Have you ever found yourself saying “yes” to a commitment while your entire body was screaming “no”? Or perhaps you’ve become so good at sensing what other people need that you’ve completely lost touch with what you want.



In this episode of Shift with Beth, we are pulling back the curtain on a behavior that many of us mistake for “being nice” or “being easy-going”: Self-Abandonment.



What is Self-Abandonment?



Self-abandonment is the act of rejecting your own feelings, needs, or boundaries in order to maintain a connection with someone else. It often starts as a survival strategy in childhood or high-demand environments where “fitting in” was a requirement for safety.



Over time, this survival strategy becomes a default setting. We become high-capacity, low-maintenance individuals who are “successful” on the outside but feel increasingly hollow on the inside.



The Link Between People-Pleasing and the Nervous System



From a somatic perspective, people-pleasing is often a “fawn” response. When our nervous system senses a threat—like potential conflict or disapproval—it tries to appease the threat to stay safe.

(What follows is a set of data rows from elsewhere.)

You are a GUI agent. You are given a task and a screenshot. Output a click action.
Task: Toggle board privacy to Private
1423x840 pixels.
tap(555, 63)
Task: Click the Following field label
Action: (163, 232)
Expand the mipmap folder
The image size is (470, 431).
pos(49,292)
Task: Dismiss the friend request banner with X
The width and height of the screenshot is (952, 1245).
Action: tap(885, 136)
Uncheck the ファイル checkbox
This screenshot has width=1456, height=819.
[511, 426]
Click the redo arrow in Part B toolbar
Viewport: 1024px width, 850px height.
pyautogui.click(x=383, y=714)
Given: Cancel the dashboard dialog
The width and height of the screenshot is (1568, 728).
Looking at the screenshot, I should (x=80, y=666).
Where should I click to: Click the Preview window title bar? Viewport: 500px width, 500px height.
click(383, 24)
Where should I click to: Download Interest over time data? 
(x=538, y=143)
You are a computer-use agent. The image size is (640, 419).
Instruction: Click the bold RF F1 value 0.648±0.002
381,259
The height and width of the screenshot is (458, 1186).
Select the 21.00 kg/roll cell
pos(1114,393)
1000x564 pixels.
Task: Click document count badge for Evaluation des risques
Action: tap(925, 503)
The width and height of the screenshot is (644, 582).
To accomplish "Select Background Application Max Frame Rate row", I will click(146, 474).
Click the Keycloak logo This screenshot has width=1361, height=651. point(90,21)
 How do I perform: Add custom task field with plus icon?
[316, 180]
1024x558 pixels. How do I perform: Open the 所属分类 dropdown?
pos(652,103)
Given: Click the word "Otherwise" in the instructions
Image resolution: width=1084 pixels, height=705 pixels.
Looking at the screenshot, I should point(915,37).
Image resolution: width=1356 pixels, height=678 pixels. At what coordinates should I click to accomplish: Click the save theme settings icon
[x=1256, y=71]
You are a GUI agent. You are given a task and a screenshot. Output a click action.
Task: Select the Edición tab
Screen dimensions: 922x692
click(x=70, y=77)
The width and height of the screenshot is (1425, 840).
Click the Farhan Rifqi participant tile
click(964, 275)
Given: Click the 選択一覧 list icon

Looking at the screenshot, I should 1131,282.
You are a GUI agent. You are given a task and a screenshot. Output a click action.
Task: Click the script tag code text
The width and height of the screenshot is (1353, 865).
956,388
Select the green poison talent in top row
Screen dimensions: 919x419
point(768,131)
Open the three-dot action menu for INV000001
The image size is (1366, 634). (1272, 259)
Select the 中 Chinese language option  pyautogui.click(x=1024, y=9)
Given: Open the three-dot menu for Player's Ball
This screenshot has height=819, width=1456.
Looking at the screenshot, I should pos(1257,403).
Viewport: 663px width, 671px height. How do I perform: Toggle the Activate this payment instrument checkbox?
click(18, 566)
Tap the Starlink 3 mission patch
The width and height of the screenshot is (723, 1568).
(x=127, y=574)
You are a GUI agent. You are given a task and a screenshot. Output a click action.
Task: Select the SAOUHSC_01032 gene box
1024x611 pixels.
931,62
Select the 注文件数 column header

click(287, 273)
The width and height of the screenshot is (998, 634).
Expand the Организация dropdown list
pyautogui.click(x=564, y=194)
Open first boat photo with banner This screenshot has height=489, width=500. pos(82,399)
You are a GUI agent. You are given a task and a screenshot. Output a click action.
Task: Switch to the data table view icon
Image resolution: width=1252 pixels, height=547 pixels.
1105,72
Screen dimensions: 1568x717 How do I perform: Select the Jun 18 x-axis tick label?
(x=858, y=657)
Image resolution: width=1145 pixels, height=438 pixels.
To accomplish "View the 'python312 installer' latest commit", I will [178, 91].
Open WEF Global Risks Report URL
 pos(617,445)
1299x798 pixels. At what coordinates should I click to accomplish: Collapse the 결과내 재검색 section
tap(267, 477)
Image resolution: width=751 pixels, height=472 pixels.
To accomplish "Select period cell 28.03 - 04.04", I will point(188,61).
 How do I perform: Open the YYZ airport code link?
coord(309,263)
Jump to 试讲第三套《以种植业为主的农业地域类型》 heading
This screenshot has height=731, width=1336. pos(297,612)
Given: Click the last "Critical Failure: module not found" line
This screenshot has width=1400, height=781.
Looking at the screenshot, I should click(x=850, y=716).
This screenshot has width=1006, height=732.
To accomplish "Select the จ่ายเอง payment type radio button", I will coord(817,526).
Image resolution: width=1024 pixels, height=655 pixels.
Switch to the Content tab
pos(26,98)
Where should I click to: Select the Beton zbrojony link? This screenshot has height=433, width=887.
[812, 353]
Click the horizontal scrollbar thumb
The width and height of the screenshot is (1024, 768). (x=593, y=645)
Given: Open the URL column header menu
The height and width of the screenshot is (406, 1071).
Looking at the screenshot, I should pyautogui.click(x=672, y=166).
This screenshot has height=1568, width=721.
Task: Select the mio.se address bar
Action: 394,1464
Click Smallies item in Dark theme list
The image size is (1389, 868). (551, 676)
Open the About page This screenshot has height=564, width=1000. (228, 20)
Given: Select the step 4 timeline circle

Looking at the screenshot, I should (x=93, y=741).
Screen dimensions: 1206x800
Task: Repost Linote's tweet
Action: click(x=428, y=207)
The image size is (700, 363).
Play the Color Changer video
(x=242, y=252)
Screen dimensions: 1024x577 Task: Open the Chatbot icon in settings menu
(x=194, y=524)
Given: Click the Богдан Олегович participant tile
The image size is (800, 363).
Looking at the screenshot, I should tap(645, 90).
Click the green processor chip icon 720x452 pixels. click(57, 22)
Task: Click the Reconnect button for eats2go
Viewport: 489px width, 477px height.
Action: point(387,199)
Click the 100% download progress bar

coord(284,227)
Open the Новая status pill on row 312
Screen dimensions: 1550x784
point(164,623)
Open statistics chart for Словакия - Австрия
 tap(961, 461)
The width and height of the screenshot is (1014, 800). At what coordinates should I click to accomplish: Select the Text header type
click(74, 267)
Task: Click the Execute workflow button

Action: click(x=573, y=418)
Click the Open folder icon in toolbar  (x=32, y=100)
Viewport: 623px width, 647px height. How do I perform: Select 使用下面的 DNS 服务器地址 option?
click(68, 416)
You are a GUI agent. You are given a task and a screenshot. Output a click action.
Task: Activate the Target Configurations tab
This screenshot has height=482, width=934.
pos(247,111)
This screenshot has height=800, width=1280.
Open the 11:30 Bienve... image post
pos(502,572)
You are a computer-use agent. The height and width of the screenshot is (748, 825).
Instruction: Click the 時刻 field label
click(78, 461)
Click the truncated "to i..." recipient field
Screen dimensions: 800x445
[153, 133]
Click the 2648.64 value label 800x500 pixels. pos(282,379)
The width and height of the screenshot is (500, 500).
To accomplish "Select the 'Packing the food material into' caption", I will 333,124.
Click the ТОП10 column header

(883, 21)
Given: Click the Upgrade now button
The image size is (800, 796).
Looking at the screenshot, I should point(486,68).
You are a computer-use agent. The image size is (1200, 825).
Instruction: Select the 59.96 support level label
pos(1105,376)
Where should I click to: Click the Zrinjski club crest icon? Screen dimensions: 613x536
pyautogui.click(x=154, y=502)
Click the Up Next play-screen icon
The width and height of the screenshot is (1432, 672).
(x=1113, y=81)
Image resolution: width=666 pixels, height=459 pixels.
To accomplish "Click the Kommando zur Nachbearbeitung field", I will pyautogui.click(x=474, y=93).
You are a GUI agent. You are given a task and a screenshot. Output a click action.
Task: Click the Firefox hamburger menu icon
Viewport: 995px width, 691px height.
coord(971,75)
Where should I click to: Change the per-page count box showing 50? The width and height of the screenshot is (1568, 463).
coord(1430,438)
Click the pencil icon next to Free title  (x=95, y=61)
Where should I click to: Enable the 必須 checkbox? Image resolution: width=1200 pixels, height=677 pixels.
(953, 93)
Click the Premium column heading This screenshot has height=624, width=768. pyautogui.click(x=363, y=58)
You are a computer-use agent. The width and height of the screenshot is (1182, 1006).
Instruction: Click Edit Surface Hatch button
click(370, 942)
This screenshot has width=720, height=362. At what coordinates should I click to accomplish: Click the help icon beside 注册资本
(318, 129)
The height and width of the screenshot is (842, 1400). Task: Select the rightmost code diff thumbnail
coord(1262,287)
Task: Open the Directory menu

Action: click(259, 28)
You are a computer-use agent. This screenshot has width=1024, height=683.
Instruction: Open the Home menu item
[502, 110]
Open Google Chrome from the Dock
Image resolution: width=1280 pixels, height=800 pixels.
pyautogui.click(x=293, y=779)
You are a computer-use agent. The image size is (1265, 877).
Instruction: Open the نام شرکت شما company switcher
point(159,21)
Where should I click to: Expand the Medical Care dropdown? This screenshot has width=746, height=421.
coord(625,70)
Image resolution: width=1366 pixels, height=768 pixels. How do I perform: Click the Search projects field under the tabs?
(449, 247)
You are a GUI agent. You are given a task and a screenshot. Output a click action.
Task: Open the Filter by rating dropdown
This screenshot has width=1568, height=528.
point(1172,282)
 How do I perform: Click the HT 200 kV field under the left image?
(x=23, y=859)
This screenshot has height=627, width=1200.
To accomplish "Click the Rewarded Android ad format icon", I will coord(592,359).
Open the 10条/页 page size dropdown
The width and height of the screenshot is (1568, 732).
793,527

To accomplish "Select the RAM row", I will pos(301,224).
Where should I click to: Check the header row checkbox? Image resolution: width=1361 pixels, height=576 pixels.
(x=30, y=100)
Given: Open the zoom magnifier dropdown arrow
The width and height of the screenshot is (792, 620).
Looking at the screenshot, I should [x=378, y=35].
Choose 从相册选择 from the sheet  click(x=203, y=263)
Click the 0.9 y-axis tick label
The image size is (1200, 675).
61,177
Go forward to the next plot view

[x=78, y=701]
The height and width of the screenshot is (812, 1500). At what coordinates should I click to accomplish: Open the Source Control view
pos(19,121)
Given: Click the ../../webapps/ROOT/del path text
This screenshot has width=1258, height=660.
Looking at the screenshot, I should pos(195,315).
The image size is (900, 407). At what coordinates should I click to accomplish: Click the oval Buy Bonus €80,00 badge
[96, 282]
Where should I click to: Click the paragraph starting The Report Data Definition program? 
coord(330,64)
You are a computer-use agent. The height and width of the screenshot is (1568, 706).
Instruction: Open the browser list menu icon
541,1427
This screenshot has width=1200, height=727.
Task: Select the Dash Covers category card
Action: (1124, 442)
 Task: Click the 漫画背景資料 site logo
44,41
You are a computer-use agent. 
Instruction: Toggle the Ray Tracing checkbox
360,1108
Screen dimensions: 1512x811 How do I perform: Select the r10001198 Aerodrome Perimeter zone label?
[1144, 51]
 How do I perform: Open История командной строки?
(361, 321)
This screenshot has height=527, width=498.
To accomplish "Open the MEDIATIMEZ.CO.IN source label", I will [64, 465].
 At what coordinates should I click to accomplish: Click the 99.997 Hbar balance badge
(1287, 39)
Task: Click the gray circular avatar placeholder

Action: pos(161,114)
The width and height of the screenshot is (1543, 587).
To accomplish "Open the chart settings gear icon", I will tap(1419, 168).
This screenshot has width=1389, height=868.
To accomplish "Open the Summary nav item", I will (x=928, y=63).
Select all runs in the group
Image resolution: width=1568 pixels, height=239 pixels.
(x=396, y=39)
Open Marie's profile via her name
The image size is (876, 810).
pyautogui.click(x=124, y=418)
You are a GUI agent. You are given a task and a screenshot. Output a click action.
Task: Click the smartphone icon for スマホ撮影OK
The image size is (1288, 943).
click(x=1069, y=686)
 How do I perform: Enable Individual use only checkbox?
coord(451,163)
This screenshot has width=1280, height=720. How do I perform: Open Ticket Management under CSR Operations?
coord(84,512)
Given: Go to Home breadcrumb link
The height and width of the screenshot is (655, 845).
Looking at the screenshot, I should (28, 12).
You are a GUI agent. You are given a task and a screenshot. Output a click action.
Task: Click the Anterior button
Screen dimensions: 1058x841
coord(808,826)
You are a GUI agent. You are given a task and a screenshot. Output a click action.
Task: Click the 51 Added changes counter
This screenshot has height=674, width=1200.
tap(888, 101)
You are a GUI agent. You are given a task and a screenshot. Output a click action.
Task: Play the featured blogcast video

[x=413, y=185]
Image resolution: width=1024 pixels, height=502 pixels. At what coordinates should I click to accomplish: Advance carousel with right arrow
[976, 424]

Common “tells” that you are in a cycle of self-abandonment include:




The Reflexive Yes: Agreeing to things before you’ve even had a chance to check your calendar or your energy levels.



The Emotional Chameleon: Changing your tone, opinions, or personality based on who you are with.



The Silent Resentment: Feeling “burned out” by people you love, because you’ve been overriding your own boundaries to serve them.




How to Start the Shift Back to Self-Leadership



Healing from self-abandonment isn’t about becoming “selfish”; it’s about becoming self-led. It’s the process of rebuilding the capacity to be honest with yourself and others, even when it causes “natural friction.”




“We’ve been taught that success requires at least some amount of self-abandonment. But true success—and true intimacy—can only happen when you are actually present in the room.” — Beth Schild




Episode Highlights & Timestamps




[05:20] Defining the “People-Pleaser” archetype as a protector.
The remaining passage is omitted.